As I can read on this forum, the bottle I found last week-end is a Ballast bottle. ( very instructive to read you guys). It is not very valuable but for me it is a treasure and I'm not sure but maybe the oldest one of my collection. The shape and history of this one makes it very interesting. I have learned that it was use as ballast in wood ship, learned why it have round bottum... 

 My question for you expert[8|], is there any details that can identify the age like color, shape, inscriptions...? 
 Mine have no distinctive inscriptions, it is plain. searching tells me that it is in the range of 1870-1890, is that true?? 

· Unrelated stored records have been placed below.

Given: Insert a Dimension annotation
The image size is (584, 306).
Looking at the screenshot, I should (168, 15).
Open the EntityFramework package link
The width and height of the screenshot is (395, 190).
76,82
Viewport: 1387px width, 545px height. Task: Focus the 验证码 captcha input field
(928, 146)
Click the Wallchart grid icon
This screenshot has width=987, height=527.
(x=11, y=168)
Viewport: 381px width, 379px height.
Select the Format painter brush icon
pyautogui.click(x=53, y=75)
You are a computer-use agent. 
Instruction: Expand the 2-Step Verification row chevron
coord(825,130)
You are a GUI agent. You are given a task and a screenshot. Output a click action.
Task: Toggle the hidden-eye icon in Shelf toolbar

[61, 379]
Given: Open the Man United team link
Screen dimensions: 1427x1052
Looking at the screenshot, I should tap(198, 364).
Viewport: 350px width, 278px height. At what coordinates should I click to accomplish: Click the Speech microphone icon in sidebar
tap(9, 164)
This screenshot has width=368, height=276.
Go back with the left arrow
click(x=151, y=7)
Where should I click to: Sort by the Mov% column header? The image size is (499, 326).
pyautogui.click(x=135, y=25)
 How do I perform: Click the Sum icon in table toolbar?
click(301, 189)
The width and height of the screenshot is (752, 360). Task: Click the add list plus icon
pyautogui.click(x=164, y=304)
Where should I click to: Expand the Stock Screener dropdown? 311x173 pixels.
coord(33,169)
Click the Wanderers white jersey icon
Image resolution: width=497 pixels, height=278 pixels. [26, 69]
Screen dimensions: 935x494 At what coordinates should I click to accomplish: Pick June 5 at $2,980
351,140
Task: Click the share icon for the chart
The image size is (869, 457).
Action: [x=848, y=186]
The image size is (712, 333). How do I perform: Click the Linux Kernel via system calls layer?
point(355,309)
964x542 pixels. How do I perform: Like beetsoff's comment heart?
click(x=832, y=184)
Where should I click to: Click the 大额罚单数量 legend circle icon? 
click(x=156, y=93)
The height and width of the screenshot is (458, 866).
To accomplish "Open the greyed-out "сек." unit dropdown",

 IF YOU CAN TELL ME MORE ABOUT AGE OR HISTORY, YOU ARE WELCOME!!

 tanks,


----------



## jagee44 (Sep 18, 2007)

Bottles were made like that because the corks would shrink if they stood the bottles up.  So to keep the corks from shrinking and to keep all of the liquid in the bottle some bottles were made to be left on its side.


----------



## sweetrelease (Sep 18, 2007)

well i have read that they were made this way for two reasons 1. shipping ,they were placed in a shipping box that took there rounded shape. 2 ballast ,used to ballast ship and also filled with wine or gin and so on and sold when ship was done sailing. your bottle has the sort of top that would be made between 1880 -1900 hard to tell with the picture, it always helps to hold the bottle and get a feel for it,but that date would seem about right. i'm no expert[8|] but hope this helps ,matt


----------



## sunrunner (Sep 19, 2007)

god:hers a hint on dateing,the roud bottels have two distinctive shaps, one is the long strat sided with the flat lip like you have. thate lip is  applied with a tool to give it a standerd shape, 1890s 1920. the same bottel with a very roud bolbus lip is 1869 to1880s and the topedo shape thate looks like a teardrop with a blobtop is 1850s a few of thes were made hear.


----------



## Godard (Sep 20, 2007)

OK, tanks. that will help me in further discovery. this bottle was found in the bottom of st-Laurence river, 137 ft. deep! near Kingston Ont. People live in this area since 1600s. lots of discoveries to do.


----------